Una vez fuera, ambos se fueron eufóricos a casa de Samantha a celebrarlo. Con unas coca-colas, una buena película de ciencia-ficción y unas palomitas bien saladas, se dispusieron a festejar su nota.
Cuando la película acabo, ambos empezaron ha hablar:"Gracias a ti el trabajo a sido un éxito"
"¿A mí? Tu te mereces todo el mérito"
"Claro que no, tú eres la que sacaba la valiosísima información"
"¿Es necesario que discutamos por nuestra maravillosa nota?" preguntó Arthur con humor "Oye tienes algo, palomitas quizás" comento mientras se acercaba a su cuello a ver que era. Lo rozó para apartar aquello. Su piel era suave y tersa. Samantha cerró los ojos y contuvo el aliento, mientras Arthur seguía acariciándola. A Samantha se le escapó un suspiro y entonces Arthur reaccionó y apartó la mano. Se miraron unos momentos, y segundos después estaban unidos en un húmedo beso, que envolvía completamente sus bocas. Se tumbaron ligeramente en el sofá, cuando el sonido de unas llaves resonó en la puerta. Ambos se apartaron automáticamente, mientras entraba por la puerta, un joven enchaquetado.

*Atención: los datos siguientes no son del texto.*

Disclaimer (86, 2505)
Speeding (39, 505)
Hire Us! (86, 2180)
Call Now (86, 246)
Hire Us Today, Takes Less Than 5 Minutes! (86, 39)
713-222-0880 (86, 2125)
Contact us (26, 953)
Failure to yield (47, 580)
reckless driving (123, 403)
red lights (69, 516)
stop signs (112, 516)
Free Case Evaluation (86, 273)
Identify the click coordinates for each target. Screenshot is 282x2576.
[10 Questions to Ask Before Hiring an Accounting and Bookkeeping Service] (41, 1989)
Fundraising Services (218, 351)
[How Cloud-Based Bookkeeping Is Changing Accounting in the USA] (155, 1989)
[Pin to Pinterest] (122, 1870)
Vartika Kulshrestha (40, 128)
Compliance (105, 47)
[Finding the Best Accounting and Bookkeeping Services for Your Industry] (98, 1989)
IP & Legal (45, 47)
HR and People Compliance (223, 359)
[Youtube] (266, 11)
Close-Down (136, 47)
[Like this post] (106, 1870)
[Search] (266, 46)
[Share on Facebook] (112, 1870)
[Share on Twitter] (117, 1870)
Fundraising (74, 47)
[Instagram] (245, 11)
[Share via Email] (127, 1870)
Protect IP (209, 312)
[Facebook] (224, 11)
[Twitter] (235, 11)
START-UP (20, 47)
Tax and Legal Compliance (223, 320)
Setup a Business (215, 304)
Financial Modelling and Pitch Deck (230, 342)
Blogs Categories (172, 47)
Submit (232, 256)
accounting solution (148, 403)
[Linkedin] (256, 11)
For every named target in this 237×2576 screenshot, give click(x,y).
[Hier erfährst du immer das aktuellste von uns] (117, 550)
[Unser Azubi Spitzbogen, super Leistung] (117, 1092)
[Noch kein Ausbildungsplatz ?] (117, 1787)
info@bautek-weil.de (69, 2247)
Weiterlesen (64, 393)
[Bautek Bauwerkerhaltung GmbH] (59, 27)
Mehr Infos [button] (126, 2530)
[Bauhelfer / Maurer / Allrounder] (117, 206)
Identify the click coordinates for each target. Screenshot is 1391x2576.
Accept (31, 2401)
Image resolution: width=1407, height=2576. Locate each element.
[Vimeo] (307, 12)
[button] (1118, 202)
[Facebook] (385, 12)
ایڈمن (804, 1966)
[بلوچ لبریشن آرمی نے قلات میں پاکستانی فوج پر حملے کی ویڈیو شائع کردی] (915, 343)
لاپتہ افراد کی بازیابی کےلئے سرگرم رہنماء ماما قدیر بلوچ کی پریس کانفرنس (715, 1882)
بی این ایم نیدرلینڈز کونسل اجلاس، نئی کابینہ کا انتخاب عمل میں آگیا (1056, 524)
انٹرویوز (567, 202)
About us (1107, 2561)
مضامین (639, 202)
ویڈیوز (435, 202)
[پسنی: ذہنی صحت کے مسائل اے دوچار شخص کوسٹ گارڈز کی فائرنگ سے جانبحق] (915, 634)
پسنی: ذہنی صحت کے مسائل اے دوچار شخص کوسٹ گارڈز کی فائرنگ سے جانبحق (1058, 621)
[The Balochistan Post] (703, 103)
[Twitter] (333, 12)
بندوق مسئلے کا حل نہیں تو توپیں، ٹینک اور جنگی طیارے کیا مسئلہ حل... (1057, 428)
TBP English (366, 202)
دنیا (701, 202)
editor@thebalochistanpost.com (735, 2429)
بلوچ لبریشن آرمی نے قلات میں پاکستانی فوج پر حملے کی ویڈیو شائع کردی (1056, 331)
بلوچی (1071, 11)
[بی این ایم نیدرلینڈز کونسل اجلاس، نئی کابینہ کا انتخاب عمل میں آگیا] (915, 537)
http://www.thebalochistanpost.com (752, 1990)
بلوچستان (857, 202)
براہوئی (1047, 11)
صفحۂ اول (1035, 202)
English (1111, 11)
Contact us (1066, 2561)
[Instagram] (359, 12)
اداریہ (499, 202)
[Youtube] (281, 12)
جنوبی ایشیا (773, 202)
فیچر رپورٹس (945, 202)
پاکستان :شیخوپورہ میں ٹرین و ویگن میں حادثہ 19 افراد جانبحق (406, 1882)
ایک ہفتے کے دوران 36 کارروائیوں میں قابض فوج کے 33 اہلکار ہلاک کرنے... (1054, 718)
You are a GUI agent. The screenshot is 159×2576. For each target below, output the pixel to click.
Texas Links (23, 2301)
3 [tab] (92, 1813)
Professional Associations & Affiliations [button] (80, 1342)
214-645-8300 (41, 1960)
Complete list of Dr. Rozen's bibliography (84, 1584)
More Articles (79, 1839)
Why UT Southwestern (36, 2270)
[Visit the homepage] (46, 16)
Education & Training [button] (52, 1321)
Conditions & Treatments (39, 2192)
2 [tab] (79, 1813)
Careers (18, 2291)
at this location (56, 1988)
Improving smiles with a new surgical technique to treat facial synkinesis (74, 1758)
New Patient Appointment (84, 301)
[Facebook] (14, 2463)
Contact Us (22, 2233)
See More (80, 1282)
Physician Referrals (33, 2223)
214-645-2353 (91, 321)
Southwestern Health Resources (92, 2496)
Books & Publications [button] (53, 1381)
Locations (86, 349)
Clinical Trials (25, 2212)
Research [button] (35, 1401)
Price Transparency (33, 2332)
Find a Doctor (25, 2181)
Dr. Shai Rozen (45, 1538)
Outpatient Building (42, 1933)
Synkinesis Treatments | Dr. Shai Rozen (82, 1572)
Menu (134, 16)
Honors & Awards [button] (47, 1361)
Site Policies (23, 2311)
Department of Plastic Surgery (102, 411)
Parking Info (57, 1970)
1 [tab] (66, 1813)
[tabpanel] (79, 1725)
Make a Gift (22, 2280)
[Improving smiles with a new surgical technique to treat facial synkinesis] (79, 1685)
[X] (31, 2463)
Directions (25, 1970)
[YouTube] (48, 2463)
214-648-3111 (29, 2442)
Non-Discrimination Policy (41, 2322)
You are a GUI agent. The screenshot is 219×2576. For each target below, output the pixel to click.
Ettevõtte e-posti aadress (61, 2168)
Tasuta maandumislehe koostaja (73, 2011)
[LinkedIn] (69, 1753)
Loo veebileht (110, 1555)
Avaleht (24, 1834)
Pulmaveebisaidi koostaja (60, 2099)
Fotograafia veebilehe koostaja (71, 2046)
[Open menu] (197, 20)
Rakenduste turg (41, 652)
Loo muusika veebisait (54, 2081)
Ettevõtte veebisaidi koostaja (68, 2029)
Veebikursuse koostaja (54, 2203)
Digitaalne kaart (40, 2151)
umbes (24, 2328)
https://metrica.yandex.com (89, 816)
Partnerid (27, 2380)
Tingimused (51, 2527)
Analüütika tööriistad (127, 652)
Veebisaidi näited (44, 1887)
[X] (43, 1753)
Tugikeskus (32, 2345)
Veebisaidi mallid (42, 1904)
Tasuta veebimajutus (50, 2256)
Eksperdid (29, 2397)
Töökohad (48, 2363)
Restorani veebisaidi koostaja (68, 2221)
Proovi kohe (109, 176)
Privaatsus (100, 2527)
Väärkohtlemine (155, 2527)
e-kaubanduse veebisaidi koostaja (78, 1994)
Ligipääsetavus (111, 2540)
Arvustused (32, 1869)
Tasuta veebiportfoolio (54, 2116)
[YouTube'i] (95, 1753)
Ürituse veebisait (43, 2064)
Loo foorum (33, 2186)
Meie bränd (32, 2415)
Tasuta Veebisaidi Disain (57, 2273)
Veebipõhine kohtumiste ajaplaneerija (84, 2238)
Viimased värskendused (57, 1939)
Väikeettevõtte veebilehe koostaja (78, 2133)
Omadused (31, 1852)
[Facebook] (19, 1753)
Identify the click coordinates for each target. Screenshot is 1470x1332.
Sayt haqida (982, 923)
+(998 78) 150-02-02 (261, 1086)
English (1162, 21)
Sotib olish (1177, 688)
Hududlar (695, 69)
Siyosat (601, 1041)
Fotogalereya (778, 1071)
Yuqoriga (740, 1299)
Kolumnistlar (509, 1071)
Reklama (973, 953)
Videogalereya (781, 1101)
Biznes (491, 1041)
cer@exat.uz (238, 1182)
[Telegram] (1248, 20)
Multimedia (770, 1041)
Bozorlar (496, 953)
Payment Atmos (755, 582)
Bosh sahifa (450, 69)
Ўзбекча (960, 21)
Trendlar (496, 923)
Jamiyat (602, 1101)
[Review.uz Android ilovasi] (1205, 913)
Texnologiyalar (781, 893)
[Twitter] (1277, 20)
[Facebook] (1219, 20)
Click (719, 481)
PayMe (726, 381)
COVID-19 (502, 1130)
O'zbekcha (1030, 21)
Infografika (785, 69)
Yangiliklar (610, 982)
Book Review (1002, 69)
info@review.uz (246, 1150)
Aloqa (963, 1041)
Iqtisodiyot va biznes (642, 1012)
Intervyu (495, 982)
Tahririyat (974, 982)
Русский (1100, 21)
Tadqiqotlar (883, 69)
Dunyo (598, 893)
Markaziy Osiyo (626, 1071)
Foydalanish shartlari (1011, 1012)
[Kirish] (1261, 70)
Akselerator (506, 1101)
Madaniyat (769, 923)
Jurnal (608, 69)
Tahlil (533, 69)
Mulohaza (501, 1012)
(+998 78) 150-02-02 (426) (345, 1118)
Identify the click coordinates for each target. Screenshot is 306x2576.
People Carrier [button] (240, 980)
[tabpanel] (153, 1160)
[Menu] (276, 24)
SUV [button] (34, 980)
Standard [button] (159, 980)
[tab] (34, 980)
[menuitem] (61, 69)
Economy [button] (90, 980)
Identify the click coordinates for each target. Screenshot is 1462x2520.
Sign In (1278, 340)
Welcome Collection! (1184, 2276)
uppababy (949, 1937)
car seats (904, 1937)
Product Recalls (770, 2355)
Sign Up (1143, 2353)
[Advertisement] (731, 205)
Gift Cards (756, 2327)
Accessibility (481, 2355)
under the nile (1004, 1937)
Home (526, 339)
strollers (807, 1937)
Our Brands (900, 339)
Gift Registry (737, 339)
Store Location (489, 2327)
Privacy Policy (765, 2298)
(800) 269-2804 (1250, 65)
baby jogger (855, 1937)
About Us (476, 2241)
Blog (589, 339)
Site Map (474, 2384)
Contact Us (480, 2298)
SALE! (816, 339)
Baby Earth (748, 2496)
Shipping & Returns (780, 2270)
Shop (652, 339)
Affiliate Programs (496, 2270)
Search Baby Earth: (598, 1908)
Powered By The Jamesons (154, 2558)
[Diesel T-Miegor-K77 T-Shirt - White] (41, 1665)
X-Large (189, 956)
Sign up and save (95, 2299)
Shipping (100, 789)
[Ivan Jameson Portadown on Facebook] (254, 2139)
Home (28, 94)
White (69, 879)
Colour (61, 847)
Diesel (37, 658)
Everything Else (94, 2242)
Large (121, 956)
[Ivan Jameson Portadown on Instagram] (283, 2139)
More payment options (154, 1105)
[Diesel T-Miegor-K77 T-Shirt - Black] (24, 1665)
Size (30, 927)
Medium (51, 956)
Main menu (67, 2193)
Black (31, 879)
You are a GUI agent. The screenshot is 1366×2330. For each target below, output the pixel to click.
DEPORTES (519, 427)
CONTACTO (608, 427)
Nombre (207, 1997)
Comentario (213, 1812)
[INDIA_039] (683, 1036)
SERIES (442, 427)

"¡¡Henry!!" grito sorprendida Samantha
"¡Sorpresa!" dijo mientras iba a abrazarla
"Si, realmente a sido una sorpresa" dijo mientras era rodeada por sus brazos.
"¿Me has echado de menos?"
"¿Te enfadaras si digo que no?" ambos sonrieron
Entonces una apagada voz sonó detrás de ellos:
"Eh, Samantha, creo que me voy, no quisiera estorbar
La morena volvió a tener consciencia de Arthur, pero sin que pudiese decir nada, el joven se despedía de ella en su puerta, con un leve movimiento de brazos
"¿Quién era?"
"Mi mejor amigo. Vamos juntos a clase"
"Parece majo"
"Y lo es. Oye te importa si bajo a decirle una cosa, te aseguro que enseguida vuelvo"
"Vale, pero date prisa, ¿eh?"
"Lo prometo"
Samantha bajo aceleradamente las escaleras, mientras que con rapidez abría la puerta del portal. Su mirada fue rápidamente a fijarse a una figura que andaba cabizbajo a pocos metros de ella.
"¡Arthur!" él seguía sin girarse "¡¡¡Arthur!!" pero el moreno hacía caso omiso a los gritos de Samantha. Esta se acerco corriendo a su amigo el cual ni se molesto en mirarla.
"Arthur, por favor, tenemos que hablar"
"¿Sobre el trabajo?" intento decir indiferente
"No, sabes que no es sobre eso"
"Entonces ¿sobre qué?"
"Por favor, no me lo pongas más difícil. Lo que antes a ocurrido a sido algo único, te lo prometo"
"Ya pero tu novio es más importante. Henry es demasiado bueno para que tu le dejes por mi un simple memo, cuyo pasado, es para una película dramática. Es normal que le prefieras. Yo solo era un aperitivo y lo entiendo"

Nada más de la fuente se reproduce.